* [REQUIRED WORK]:
Using the material below, return exactly the lines between the one holding "Viewport: 1407px width, 840px height." and the one holding "Task: Click the info icon beside PHP version", inclusive, and no others.
===============
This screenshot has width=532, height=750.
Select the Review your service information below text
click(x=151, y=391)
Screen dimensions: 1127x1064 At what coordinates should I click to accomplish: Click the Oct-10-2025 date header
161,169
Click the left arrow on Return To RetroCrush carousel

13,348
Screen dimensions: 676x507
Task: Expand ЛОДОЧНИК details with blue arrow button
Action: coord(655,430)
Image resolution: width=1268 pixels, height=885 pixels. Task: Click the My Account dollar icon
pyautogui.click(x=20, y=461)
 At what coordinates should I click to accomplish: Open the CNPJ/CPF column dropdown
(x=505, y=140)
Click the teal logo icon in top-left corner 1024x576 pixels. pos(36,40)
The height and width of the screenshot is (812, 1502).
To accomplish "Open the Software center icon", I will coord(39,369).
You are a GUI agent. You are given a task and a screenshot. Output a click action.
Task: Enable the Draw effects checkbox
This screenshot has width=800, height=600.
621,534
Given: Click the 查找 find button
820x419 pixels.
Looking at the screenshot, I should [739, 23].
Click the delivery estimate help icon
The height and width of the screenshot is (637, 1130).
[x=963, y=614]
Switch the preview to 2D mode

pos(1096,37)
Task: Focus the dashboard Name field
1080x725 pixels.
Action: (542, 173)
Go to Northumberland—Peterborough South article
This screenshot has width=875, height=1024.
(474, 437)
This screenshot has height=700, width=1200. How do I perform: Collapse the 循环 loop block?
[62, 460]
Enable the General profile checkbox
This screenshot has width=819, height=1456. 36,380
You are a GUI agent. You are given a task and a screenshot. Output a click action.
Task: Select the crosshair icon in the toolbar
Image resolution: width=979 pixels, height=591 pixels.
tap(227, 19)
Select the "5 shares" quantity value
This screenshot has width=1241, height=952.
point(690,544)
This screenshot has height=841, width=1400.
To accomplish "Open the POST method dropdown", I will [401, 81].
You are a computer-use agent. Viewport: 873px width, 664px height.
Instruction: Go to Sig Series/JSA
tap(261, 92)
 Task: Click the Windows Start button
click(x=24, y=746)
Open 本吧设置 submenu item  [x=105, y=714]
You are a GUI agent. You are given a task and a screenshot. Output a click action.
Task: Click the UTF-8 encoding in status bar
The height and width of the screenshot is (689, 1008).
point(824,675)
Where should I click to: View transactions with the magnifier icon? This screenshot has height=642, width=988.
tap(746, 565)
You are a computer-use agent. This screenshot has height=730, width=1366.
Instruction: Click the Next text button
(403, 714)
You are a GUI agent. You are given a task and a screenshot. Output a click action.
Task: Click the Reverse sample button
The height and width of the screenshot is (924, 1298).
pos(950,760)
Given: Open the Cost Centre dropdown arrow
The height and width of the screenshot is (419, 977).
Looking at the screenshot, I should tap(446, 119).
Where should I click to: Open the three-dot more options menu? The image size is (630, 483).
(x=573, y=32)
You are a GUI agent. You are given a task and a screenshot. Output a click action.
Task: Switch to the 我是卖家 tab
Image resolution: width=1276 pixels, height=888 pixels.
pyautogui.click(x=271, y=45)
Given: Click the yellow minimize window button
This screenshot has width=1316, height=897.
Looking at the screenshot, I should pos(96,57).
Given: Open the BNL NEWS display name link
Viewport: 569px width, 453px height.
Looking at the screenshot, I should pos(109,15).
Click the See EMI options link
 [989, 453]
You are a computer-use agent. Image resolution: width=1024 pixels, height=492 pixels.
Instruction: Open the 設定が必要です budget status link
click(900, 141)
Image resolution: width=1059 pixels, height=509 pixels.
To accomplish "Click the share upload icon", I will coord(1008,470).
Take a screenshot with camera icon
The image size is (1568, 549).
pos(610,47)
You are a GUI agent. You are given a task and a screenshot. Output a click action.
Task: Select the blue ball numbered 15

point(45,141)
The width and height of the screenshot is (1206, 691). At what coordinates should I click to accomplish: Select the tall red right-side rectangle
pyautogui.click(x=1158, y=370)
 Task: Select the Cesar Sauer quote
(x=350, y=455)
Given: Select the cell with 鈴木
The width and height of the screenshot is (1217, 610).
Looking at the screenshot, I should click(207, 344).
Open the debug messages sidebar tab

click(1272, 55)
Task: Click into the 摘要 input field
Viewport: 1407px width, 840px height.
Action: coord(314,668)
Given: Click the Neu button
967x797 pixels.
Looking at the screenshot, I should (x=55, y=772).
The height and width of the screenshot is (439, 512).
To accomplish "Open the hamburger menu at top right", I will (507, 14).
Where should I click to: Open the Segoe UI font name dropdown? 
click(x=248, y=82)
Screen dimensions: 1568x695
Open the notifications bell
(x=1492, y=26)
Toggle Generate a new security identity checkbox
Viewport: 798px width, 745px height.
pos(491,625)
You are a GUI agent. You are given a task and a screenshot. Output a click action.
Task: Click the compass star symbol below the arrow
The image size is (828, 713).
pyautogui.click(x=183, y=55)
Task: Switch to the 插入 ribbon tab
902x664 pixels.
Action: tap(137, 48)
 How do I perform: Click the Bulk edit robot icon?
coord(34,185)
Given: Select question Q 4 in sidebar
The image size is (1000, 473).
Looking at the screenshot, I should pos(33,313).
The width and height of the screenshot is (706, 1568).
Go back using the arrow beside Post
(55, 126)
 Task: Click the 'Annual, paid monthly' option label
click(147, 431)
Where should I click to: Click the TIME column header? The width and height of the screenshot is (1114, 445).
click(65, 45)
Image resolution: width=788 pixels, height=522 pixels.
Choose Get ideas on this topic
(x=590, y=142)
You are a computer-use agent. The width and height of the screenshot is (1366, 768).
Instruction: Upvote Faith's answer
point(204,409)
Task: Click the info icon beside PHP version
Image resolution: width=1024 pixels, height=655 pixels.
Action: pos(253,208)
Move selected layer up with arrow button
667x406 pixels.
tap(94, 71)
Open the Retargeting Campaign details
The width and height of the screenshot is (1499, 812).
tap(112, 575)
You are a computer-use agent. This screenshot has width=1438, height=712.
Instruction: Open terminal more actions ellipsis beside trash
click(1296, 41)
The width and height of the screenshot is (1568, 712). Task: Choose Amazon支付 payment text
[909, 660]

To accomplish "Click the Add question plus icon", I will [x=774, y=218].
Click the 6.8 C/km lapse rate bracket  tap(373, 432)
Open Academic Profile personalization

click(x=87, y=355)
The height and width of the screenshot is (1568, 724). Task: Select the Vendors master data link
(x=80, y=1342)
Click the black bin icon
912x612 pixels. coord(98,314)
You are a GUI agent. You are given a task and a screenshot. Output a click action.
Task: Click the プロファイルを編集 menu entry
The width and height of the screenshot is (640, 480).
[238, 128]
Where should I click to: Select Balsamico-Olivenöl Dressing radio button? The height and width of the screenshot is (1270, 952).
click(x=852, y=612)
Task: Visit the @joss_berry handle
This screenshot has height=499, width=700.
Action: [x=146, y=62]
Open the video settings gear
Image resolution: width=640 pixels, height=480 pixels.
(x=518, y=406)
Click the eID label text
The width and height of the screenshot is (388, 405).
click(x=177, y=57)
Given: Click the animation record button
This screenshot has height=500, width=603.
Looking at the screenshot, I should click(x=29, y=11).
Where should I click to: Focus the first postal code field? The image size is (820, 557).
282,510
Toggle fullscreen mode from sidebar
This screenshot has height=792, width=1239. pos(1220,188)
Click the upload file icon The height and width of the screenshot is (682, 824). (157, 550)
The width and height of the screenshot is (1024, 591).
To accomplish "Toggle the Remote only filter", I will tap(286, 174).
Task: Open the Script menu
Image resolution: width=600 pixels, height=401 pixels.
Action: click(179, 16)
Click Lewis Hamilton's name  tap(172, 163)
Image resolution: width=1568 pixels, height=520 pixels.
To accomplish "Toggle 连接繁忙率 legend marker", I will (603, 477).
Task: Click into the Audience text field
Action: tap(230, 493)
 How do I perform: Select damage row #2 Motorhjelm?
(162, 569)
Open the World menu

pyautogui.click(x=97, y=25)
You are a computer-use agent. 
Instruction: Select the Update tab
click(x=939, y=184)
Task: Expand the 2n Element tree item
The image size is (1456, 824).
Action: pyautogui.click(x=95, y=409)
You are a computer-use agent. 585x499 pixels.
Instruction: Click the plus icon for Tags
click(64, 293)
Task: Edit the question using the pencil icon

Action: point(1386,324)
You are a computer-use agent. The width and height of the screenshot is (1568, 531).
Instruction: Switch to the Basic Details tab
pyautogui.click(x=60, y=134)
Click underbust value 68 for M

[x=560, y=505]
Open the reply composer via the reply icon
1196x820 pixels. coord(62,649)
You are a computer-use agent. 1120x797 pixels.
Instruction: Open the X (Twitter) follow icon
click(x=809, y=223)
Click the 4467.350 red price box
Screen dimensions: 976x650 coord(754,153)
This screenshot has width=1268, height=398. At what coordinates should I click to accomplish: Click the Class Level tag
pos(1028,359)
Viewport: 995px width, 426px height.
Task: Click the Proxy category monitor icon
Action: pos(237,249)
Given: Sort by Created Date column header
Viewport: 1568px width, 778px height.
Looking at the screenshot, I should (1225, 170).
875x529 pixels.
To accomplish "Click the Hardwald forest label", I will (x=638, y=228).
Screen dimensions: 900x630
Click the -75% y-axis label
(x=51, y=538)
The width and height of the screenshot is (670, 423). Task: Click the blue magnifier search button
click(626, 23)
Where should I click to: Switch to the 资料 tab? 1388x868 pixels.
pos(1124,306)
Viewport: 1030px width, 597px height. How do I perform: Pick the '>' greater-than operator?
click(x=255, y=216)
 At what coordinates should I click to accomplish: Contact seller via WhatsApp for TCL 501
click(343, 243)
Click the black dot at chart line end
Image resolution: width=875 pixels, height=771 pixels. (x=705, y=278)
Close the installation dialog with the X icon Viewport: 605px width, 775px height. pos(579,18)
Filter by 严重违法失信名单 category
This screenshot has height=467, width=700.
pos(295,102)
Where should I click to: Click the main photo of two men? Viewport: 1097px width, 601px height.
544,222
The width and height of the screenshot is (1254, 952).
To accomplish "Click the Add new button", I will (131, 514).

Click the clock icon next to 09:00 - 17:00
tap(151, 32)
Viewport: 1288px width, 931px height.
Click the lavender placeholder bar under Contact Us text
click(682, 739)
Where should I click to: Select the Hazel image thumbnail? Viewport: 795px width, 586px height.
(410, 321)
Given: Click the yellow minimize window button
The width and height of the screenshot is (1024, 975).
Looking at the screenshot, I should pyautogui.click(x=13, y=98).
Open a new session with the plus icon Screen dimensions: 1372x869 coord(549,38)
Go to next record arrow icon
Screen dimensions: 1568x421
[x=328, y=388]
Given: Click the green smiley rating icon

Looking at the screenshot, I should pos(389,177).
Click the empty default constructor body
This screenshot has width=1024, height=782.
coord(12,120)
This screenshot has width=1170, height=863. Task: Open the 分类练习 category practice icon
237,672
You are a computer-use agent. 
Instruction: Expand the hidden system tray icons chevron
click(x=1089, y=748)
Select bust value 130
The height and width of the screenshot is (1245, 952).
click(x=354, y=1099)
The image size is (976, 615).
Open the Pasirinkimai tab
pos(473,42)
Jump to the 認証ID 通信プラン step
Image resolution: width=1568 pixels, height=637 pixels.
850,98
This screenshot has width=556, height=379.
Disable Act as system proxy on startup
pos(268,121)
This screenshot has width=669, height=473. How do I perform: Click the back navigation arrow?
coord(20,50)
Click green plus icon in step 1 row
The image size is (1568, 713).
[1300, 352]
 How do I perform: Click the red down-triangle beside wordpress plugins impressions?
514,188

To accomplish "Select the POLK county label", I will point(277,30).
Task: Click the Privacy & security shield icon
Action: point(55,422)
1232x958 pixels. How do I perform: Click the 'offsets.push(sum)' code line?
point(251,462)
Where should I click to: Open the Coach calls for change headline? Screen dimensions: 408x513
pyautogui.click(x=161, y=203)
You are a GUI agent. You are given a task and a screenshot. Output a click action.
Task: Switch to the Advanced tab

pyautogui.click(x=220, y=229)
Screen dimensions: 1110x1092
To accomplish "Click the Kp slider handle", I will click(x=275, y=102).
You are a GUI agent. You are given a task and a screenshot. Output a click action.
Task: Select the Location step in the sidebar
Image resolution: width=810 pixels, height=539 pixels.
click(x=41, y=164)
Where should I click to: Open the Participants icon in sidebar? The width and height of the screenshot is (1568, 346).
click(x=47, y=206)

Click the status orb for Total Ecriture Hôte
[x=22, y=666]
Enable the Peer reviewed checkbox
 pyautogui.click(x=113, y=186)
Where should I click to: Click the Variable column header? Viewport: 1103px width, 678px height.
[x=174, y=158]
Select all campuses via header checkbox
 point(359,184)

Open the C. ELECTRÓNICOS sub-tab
===============
* [FINAL ANSWER]:
Viewport: 1407px width, 840px height.
Action: coord(314,668)
Given: Click the Neu button
967x797 pixels.
Looking at the screenshot, I should (x=55, y=772).
The height and width of the screenshot is (439, 512).
To accomplish "Open the hamburger menu at top right", I will (507, 14).
Where should I click to: Open the Segoe UI font name dropdown? 
click(x=248, y=82)
Screen dimensions: 1568x695
Open the notifications bell
(x=1492, y=26)
Toggle Generate a new security identity checkbox
Viewport: 798px width, 745px height.
pos(491,625)
You are a GUI agent. You are given a task and a screenshot. Output a click action.
Task: Click the compass star symbol below the arrow
The image size is (828, 713).
pyautogui.click(x=183, y=55)
Task: Switch to the 插入 ribbon tab
902x664 pixels.
Action: tap(137, 48)
 How do I perform: Click the Bulk edit robot icon?
coord(34,185)
Given: Select question Q 4 in sidebar
The image size is (1000, 473).
Looking at the screenshot, I should pos(33,313).
The width and height of the screenshot is (706, 1568).
Go back using the arrow beside Post
(55, 126)
 Task: Click the 'Annual, paid monthly' option label
click(147, 431)
Where should I click to: Click the TIME column header? The width and height of the screenshot is (1114, 445).
click(65, 45)
Image resolution: width=788 pixels, height=522 pixels.
Choose Get ideas on this topic
(x=590, y=142)
You are a computer-use agent. The width and height of the screenshot is (1366, 768).
Instruction: Upvote Faith's answer
point(204,409)
Task: Click the info icon beside PHP version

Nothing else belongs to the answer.